§ Task details
Please filter the listing below and copy out the lines that hold "computer".

──────────────────────────────

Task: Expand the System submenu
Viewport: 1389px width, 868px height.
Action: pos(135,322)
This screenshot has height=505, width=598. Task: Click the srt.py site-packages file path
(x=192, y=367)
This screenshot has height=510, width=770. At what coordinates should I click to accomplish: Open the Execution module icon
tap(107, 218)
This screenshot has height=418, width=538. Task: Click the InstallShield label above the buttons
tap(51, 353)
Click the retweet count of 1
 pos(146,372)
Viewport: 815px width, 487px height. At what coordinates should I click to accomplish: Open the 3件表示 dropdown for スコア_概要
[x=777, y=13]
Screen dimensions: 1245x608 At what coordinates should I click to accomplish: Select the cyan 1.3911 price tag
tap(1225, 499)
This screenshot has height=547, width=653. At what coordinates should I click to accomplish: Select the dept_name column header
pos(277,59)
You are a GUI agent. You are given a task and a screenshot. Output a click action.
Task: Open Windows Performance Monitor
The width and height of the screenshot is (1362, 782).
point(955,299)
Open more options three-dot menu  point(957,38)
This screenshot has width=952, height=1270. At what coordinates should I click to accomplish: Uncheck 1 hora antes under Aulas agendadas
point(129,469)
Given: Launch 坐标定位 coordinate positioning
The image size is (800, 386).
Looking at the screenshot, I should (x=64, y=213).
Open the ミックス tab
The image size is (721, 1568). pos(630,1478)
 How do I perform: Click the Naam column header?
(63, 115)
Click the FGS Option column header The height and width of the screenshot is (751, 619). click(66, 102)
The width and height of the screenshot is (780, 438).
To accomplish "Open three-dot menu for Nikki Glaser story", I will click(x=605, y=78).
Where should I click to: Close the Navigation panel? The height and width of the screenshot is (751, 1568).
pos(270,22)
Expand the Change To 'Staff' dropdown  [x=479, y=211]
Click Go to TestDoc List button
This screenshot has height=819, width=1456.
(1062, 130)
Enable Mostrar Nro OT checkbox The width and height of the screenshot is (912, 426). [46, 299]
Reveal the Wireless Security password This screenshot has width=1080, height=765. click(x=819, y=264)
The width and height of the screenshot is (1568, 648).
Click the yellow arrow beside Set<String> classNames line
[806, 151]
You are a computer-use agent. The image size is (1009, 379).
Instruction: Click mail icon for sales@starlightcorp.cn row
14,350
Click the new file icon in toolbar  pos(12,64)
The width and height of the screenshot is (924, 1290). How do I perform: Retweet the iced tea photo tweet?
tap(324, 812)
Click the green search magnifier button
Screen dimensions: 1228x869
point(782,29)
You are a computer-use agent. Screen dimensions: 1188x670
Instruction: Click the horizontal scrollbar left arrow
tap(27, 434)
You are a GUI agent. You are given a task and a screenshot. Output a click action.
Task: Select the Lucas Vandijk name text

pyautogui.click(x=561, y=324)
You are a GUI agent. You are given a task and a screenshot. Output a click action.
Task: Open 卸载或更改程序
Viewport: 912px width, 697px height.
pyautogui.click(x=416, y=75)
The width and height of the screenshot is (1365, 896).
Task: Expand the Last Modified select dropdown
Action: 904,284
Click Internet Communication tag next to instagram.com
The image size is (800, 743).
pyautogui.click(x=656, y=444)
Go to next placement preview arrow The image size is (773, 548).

──────────────────────────────

§ Problem solution
You are a computer-use agent. The image size is (1009, 379).
You are a computer-use agent. Screen dimensions: 1188x670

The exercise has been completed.